WHAT THE TASK ASKS – Of all the entries below, only the lines from the one with "Instruction: Click the help" up to and including the one with "You are a computer-use agent. Image resolution: width=1920" are to be duplicated exactly.

::::::

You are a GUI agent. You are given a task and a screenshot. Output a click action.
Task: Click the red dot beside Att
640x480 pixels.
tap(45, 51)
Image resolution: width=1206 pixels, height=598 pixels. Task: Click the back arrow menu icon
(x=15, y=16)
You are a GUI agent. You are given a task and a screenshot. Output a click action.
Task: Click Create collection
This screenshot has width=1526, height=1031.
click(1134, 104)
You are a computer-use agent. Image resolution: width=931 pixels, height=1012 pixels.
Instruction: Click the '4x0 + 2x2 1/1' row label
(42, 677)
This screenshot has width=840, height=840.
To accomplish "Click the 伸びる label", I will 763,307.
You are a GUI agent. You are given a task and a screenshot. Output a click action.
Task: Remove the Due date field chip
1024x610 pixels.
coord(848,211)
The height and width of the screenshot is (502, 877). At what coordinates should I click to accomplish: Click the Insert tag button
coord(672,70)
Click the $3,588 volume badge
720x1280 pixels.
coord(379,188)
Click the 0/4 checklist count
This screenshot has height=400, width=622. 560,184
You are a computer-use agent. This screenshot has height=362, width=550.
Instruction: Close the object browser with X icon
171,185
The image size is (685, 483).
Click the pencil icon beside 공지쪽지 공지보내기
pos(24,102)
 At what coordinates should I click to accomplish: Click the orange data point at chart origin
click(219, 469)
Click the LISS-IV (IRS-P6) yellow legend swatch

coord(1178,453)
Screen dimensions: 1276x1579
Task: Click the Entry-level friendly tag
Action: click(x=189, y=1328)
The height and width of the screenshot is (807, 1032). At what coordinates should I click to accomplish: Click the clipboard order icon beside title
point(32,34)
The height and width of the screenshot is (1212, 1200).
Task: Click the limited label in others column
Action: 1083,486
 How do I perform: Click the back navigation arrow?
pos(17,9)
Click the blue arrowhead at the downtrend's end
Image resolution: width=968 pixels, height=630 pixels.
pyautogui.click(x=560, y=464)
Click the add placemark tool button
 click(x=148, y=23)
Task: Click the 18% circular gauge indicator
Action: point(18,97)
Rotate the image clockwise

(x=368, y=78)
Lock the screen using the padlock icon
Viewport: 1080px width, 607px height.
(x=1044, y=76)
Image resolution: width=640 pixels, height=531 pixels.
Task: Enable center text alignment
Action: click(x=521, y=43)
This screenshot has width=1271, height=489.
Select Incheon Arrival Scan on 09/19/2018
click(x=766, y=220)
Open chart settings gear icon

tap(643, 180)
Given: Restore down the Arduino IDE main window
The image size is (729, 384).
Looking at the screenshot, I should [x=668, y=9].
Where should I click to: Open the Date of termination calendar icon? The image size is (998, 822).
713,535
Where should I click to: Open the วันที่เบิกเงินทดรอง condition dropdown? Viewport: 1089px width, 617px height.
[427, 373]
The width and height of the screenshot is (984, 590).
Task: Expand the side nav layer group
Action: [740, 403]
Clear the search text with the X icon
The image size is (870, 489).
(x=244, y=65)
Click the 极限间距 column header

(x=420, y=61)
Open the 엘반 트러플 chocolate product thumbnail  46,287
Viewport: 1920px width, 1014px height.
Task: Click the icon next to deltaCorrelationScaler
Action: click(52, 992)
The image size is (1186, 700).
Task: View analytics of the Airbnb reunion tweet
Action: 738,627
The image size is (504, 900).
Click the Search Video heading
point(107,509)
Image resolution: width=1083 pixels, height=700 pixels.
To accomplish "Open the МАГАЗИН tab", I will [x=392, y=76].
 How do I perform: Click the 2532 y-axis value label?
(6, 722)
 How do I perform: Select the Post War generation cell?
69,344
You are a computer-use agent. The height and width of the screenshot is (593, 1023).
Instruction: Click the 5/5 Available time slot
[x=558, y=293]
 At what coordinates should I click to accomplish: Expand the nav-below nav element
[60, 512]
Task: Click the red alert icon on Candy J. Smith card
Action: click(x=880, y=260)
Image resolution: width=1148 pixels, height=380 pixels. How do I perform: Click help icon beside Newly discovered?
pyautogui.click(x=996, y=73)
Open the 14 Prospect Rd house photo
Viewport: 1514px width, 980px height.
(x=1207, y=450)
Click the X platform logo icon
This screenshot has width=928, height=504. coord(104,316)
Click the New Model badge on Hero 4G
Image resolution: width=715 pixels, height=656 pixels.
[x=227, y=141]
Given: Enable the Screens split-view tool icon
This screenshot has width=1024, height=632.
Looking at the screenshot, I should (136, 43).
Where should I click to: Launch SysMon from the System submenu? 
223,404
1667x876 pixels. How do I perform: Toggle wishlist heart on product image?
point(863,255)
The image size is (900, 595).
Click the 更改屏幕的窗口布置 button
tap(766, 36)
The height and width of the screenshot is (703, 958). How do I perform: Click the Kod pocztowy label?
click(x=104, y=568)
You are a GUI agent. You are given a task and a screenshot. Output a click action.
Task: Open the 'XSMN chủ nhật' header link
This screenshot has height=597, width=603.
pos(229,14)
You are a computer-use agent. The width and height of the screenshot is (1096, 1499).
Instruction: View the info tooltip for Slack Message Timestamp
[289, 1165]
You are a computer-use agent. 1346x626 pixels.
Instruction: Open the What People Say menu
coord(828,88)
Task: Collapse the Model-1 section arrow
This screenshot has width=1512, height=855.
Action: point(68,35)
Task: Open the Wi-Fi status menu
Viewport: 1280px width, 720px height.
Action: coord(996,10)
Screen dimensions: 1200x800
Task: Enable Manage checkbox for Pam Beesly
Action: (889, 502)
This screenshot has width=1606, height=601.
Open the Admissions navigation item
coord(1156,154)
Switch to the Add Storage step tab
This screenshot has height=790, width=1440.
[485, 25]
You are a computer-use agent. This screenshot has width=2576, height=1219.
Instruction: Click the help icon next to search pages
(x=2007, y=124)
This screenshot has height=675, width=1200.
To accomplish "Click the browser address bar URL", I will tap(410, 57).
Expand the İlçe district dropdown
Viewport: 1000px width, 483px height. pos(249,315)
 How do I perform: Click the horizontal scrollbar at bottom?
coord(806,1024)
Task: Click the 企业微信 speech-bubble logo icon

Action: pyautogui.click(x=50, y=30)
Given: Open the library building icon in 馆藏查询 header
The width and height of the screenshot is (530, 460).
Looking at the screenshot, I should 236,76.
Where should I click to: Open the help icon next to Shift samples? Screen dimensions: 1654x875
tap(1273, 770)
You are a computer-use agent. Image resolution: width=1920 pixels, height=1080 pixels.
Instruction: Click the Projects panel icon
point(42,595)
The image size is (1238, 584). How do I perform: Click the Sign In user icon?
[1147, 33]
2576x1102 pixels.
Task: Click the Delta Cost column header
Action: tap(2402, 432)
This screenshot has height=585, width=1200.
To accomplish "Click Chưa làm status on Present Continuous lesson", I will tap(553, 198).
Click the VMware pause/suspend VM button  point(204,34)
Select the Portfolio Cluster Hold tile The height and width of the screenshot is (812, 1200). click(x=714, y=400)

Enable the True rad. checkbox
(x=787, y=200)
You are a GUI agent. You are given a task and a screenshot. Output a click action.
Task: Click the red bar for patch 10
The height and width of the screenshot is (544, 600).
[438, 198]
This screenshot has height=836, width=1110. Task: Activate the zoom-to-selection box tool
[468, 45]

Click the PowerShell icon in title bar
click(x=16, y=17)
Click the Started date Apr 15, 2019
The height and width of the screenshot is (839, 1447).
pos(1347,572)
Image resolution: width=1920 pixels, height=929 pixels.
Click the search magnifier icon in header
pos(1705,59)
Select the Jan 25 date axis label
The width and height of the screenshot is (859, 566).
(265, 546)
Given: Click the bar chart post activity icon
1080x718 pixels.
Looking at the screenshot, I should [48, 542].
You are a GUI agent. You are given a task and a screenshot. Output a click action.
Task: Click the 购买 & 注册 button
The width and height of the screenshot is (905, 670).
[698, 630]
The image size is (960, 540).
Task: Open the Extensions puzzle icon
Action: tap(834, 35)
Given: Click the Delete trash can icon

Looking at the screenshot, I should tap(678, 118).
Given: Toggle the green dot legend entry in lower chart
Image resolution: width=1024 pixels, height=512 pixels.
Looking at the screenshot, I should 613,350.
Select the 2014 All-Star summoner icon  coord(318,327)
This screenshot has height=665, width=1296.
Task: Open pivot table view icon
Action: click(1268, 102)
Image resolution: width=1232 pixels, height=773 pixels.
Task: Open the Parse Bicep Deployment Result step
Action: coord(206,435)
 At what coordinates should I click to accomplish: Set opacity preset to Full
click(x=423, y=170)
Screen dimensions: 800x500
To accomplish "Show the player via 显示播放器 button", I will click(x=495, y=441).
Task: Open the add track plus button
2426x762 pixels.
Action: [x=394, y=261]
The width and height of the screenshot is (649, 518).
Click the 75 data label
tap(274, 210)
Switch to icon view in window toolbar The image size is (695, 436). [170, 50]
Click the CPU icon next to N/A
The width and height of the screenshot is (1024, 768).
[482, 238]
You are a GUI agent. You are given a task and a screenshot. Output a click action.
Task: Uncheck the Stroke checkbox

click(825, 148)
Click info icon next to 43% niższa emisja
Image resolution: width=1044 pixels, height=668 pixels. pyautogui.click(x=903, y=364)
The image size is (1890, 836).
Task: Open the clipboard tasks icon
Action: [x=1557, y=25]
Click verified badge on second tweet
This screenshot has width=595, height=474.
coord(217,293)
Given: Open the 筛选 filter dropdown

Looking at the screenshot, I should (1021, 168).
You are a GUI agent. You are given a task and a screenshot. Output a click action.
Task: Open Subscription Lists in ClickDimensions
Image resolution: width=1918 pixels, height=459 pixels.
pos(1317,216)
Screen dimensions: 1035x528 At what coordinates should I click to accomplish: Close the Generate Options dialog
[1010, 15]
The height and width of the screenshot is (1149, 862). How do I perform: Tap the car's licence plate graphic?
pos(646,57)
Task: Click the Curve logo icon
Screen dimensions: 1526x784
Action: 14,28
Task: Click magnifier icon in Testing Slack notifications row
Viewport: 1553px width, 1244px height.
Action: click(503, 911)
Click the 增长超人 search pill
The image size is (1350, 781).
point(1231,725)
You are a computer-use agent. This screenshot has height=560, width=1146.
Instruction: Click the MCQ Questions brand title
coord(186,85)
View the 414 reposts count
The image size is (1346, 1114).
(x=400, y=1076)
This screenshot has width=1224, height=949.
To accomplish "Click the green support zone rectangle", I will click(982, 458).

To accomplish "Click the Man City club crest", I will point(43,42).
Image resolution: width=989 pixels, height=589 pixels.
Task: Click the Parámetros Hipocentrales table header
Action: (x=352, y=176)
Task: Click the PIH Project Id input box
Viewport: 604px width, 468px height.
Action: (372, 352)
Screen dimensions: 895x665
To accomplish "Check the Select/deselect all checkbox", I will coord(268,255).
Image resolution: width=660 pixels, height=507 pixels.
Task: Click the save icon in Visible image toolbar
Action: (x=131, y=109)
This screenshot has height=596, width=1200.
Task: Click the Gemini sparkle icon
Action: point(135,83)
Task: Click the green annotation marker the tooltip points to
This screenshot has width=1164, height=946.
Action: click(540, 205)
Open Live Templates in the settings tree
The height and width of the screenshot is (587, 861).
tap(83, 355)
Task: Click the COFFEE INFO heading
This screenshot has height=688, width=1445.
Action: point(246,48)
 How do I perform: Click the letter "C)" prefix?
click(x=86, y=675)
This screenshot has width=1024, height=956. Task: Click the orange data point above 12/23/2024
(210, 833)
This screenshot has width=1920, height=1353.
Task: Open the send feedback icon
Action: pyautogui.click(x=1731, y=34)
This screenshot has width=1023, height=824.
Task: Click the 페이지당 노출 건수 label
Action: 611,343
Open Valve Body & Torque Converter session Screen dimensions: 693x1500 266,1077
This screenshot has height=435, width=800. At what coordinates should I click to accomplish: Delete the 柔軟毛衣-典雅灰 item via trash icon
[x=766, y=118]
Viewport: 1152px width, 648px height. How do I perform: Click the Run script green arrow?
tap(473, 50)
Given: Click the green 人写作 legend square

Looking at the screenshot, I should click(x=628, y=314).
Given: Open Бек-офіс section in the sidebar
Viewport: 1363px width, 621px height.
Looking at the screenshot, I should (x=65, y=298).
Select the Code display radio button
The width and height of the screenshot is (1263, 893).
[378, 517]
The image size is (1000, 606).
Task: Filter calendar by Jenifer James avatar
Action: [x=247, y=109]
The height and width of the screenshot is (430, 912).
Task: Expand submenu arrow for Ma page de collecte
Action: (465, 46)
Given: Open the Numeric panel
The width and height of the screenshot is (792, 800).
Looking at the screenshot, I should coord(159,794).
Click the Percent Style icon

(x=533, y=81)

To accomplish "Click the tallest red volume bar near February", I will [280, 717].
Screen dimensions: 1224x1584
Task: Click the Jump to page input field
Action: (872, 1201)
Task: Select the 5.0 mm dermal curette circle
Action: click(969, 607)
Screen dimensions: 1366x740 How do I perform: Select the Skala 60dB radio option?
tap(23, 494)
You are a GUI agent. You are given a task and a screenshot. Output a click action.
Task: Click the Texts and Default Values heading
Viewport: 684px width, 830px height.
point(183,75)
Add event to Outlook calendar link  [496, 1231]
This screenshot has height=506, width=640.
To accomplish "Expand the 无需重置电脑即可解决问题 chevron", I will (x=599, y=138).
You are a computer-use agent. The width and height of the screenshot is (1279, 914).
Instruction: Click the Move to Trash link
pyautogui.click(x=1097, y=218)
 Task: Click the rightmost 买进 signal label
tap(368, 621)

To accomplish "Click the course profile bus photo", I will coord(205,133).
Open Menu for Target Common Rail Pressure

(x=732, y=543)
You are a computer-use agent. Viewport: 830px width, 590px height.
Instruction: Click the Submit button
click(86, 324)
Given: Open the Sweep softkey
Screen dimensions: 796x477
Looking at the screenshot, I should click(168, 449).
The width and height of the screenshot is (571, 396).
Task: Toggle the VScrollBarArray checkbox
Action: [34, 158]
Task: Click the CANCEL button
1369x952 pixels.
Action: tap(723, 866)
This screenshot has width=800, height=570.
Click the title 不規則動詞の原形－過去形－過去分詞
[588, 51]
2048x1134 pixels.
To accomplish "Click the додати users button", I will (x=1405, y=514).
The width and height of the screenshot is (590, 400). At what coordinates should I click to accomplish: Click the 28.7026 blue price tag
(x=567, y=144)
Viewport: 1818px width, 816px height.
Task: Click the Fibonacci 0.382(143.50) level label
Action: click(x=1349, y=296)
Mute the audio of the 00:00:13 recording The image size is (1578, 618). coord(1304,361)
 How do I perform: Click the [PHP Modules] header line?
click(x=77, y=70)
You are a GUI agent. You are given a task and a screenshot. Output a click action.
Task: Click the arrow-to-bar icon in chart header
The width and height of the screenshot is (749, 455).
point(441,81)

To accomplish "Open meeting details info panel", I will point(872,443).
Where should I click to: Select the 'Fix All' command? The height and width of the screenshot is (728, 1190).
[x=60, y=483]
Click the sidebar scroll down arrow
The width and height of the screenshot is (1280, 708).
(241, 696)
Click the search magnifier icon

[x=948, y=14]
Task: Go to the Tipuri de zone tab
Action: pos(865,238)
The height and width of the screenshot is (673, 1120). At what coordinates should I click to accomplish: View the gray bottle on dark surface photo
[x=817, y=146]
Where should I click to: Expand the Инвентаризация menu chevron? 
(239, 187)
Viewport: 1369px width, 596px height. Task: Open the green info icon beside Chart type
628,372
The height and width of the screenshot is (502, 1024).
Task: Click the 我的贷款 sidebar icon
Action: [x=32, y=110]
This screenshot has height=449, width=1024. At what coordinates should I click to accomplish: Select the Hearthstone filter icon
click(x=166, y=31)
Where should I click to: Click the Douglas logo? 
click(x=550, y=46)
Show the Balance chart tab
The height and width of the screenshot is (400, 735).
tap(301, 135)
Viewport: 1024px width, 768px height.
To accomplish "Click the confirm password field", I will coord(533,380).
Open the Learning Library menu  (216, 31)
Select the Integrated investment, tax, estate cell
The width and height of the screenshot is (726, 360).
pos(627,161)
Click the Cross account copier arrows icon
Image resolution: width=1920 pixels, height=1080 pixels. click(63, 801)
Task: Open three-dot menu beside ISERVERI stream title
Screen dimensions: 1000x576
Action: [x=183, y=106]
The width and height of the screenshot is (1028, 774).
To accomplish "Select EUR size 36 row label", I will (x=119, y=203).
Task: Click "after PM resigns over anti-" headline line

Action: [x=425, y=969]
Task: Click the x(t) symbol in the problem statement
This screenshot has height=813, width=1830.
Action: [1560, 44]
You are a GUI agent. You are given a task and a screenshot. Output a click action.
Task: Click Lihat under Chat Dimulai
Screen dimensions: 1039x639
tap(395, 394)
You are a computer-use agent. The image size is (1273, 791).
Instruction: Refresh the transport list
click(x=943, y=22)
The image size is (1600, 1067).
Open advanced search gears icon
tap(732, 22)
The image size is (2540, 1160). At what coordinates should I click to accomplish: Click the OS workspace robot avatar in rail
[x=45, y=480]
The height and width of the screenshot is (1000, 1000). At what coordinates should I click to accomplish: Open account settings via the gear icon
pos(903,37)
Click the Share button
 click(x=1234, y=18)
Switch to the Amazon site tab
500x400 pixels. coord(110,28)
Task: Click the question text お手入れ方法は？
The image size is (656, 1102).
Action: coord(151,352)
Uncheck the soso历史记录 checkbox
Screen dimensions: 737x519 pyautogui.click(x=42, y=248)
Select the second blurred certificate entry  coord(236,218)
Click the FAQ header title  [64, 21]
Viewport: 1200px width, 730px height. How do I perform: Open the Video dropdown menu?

::::::

PROBLEM SOLUTION –
Instruction: Click the help icon next to search pages
(x=2007, y=124)
This screenshot has height=675, width=1200.
To accomplish "Click the browser address bar URL", I will tap(410, 57).
Expand the İlçe district dropdown
Viewport: 1000px width, 483px height. pos(249,315)
 How do I perform: Click the horizontal scrollbar at bottom?
coord(806,1024)
Task: Click the 企业微信 speech-bubble logo icon

Action: pyautogui.click(x=50, y=30)
Given: Open the library building icon in 馆藏查询 header
The width and height of the screenshot is (530, 460).
Looking at the screenshot, I should 236,76.
Where should I click to: Open the help icon next to Shift samples? Screen dimensions: 1654x875
tap(1273, 770)
You are a computer-use agent. Image resolution: width=1920 pixels, height=1080 pixels.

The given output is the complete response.